Potentiation via Links Between Coagulation and Inflammation
A vicious cycle is initiated between coagulation and inflammation. Inflammation (especially that due to sepsis) is one of the main causes of DIC. Inflammatory cytokines induce monocytes to express TF and shed TF- and PS-rich microvesicles, which activates and amplifies coagulation, respectively. Inflammation contributes to dissemination by decreasing anticoagulants (cleaved by neutrophil proteases, decreased activation through cytokines downregulating thrombomodulin expression, and cytokine-mediated reduced hepatic synthesis). Yet inflammation is also fueled by coagulation.
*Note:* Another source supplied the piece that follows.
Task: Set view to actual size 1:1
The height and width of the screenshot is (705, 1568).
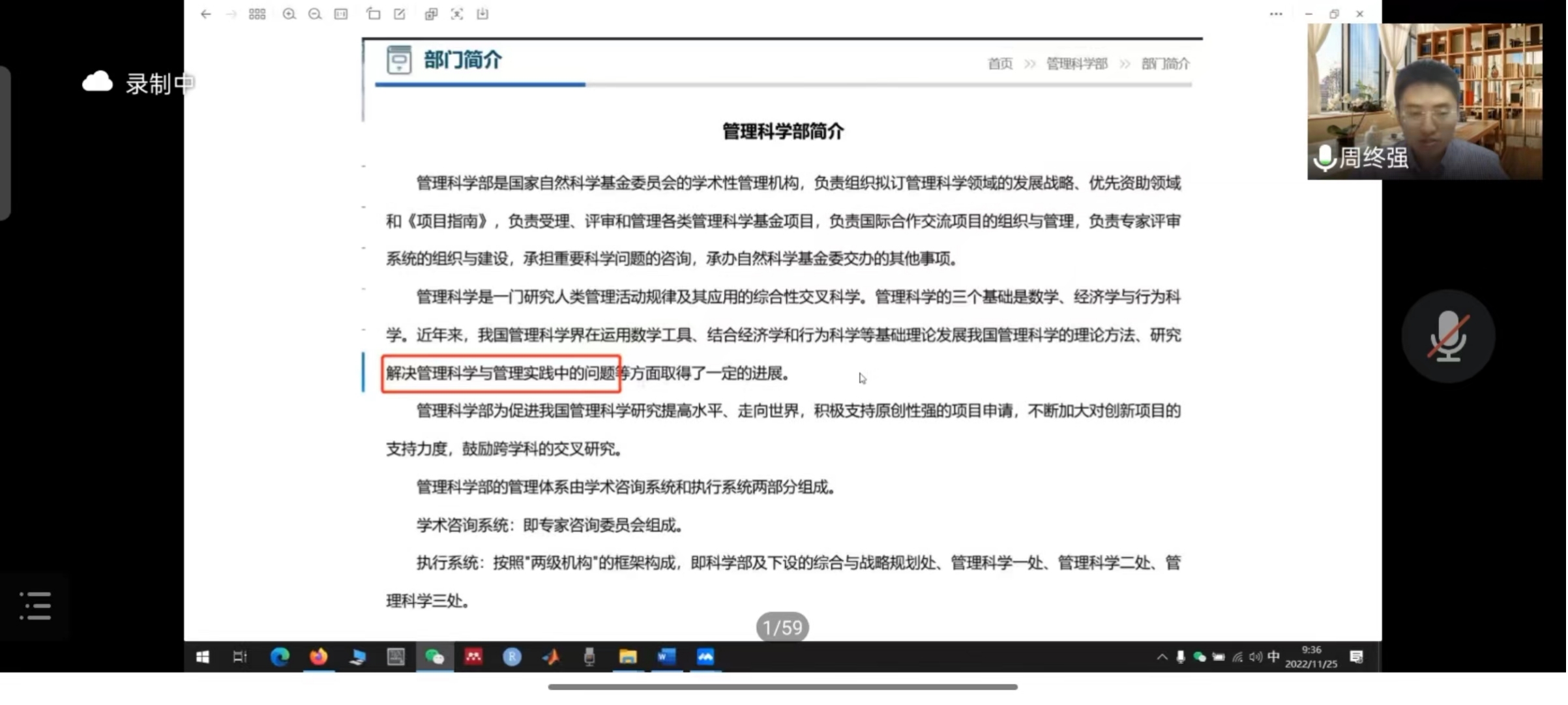Action: (341, 14)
Thrombin binds to PARs on endothelial cells, stimulating them to release inflammatory cytokines and upregulate adhesion molecules, thus contributing to the inflammatory milieu in DIC and promoting leukocyte-mediated tissue injury. Deficiency of aPC potentiates this inflammatory state.
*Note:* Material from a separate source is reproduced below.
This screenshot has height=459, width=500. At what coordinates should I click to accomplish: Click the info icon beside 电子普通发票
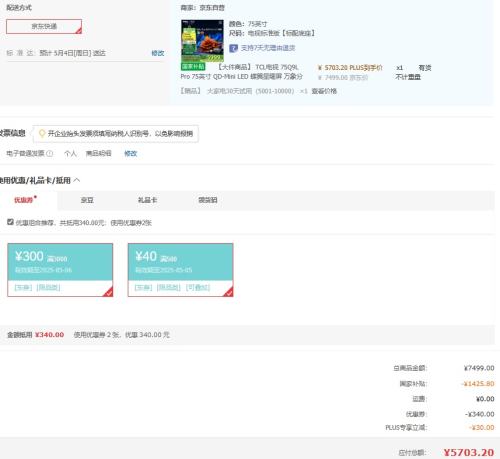pos(50,154)
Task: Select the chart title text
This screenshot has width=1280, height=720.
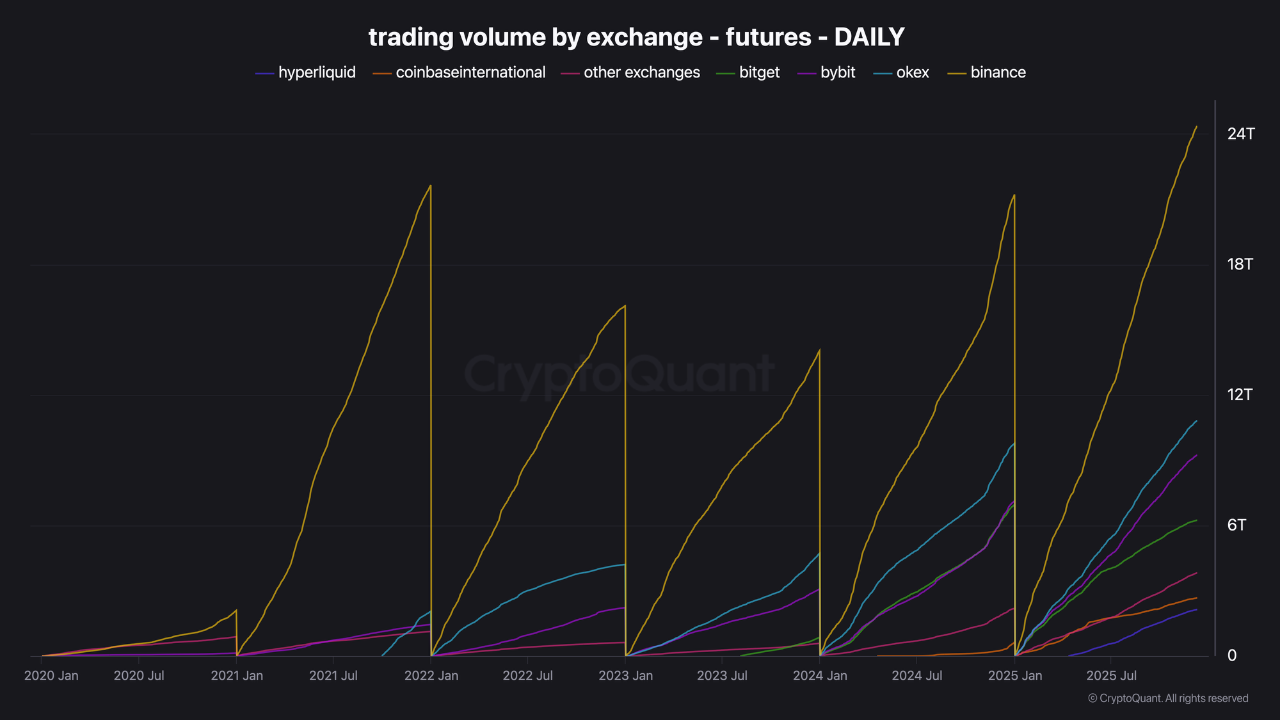Action: coord(636,37)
Endothelial cell dysfunction: When the normal adaptive mechanisms that operate to limit hemostasis to a localized site are overwhelmed, the endothelium itself becomes dysfunctional, which clinically manifests as thrombosis or hemorrhage.
Non-Overt Versus Overt DIC
The International Society of Thrombosis and Haemostasis (ISTH) has developed a scoring scheme to classify human patients into non-overt and overt DIC. This system has just begun being tested in clinical patients and initial studies suggest that it might be useful, i.e., patients in non-overt DIC have a poorer outcome (fatality rate) than those not in DIC and a greater likelihood of progressing to overt DIC and patients in overt DIC have a higher fatality rate than those not in DIC. The ISTH scoring scheme for overt DIC is primarily based on routine laboratory or "global coagulation tests" that reflect consumption or impaired synthesis, including the PT, platelet counts, fibrinogen concentration and FDP/D-dimer. This was done to make the system feasible for everyone (because other molecular tests, e.g., AT, APC are not routinely performed), and not on these necessarily being the best tests for inclusion. The distinction between non-overt and overt DIC is based on routine hemostasis assays (which may be insensitive to this phase) and more specific tests of thrombin activation (e.g., thrombin-antithrombin complexes) with depletion of inhibitors (aPC, AT). Recently, identifying trends in laboratory data over time, rather than on absolute values, has been emphasized in non-overt DIC. Veterinarians have just begun to start using the ISTH scoring schemes for DIC in dogs, but there is no consensus as to which diagnostic tests should be included in these schemes.